Be sure to pack these essentials to keep you prepared, organized and ready to take on your business trip:
- Portable charger: This one may seem obvious, but it can’t be emphasized enough. Especially if you must check your bags, be sure to pack your chargers in your carry-on. You can also choose to bring a backup power bank charger to charge your phone when you’re not near an outlet.
- Power strip: When it comes to business travel, you’re not going to be the only one searching for a power source to charge your electronics. Bring a power strip to share outlets at the airport, lobby or hotel room.
- Travel adaptor: Again, your business trip will be seriously compromised if you can’t charge your gadgets. Unfortunately, though, there is not one universal outlet. Especially if you’re traveling internationally, research the proper travel adapter.
- Wrinkle-release spray: The downside of business clothing? It’s usually prone to wrinkles. While your room will probably come with an iron, pack a travel-size wrinkle release spray to quickly freshen up your wardrobe.
- Emergency kit: You can’t eliminate all sticky situations. What you can do, though, is be prepared. Pack a kit with pain medicine, bandaids, stomach aids, bobby pins and safety pins to use on the go.
8. Have a healthy plan for jet lag.
Jet lag is no myth — nearly 93 percent of all travelers will experience it at some point. Jet lag is a disturbance to the body’s natural rhythm or internal clock, and it’s largely caused by air travel across one or more time zones.
It isn’t fun, either. Jet lag can lead to fatigue, disorientation, loss of appetite, nausea, headaches and even mild depression — none of which are a nice addition to a business trip. The best way to combat jet lag is to plan ahead of time. To minimize its effects, follow these tips:
- A great way to feel good is eating healthy. The processed foods on airlines aren’t always the best option, so bring TSA-approved snacks such as dried fruit, trail mix or an apple with peanut butter packs.
- Eliminate, or at least seriously reduce, your caffeine or alcohol intake since these sources can also dehydrate you. Because planes are not pressurized to sea level, alcohol actually has a much stronger effect on you when you’re flying, so be sure to keep that in mind.

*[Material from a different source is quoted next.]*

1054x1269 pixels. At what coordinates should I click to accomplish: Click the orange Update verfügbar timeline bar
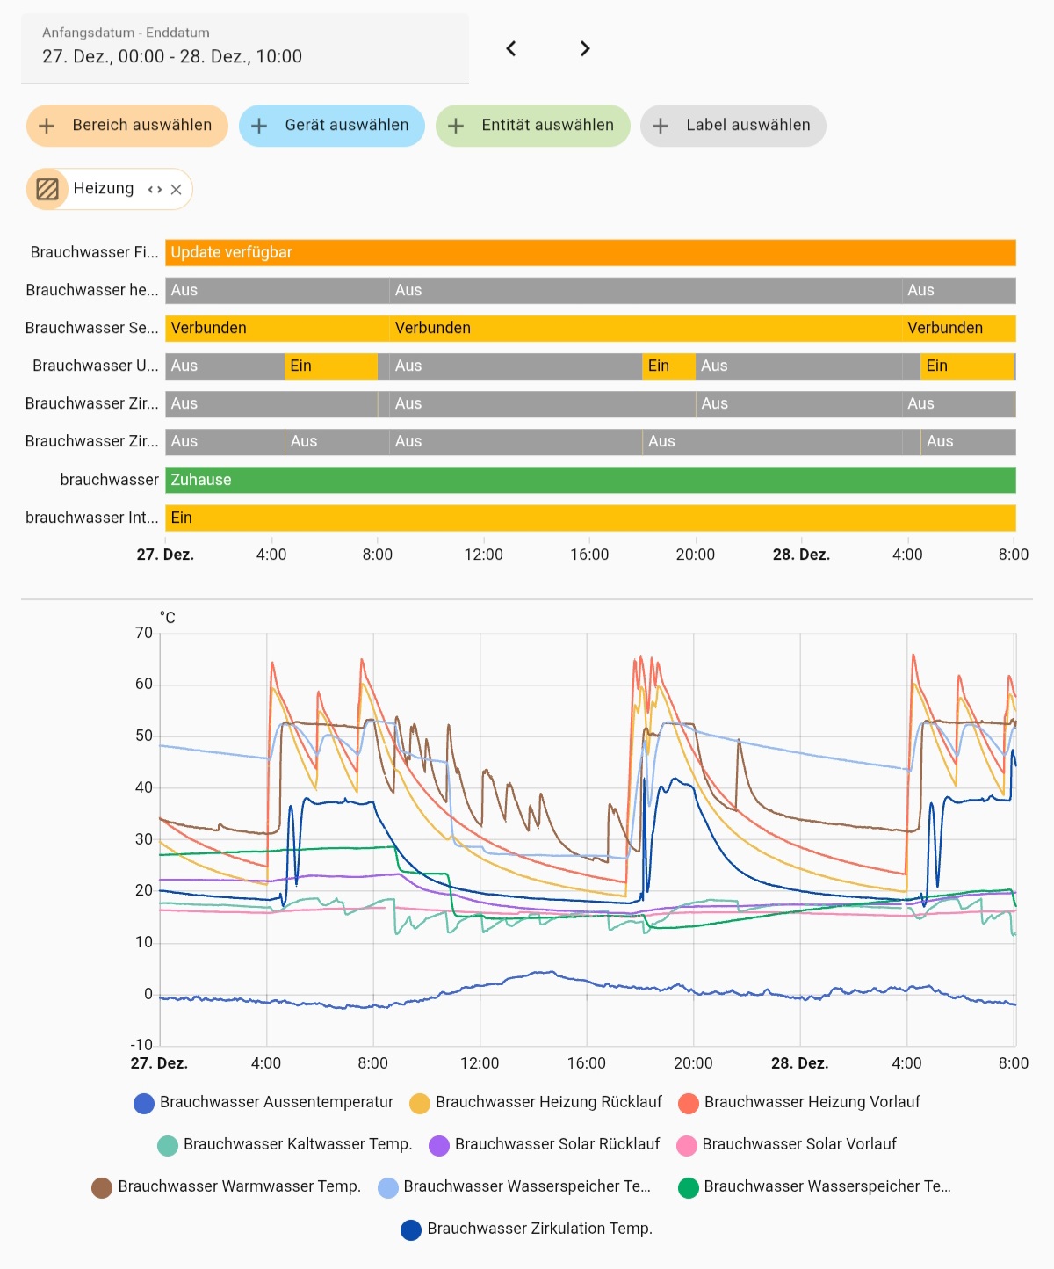pos(590,252)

- To prepare your body for new time zones, go to bed later if traveling west or earlier if traveling east.
- Stow a light blanket and neck pillow in your carry-on so you can get plenty of sleep. Since you can’t control the temperature, wear layers (like a cotton t-shirt and cardigan) in case you get warm or cold.
- Stay hydrated by drinking a lot of water and decaffeinated green tea. This will help with headaches and stomach issues.
9. Be aware of your safety.
In most business travel situations, there’s a good chance you’ll be completely on your own (or even just separated from your group from time to time). To keep safety at the top of your mind, follow these solo travel tips from Jessie on a Journey:
- Don’t tell everyone you’re alone. If you’re alone and a stranger asks who you’re traveling with, tell them your spouse or friend is in the bathroom, or move to a more public area and start talking to others.
- Let the U.S. know where you’re going. If you’re traveling abroad, sign up for the Smart Traveler Enrollment Program. This way, the government will be able to assist you in case of an emergency, and you can also receive warning and alerts.
- Make copies of documents. To save you the hassle in case anything is lost or stolen, organize your documents by making copies of your passport, driver’s license, credit card or any other important documents. Leave a copy at home with someone you trust, and take another with you to hide with your belongings.
- Ask your hotel for important information. If you’re in a new area alone, ask your hotel clerk to map out what areas are safe to explore and which spots should be avoided. Make sure you grab the hotel’s business card, too, so you can easily hand it to your taxi driver if you need to get home safely.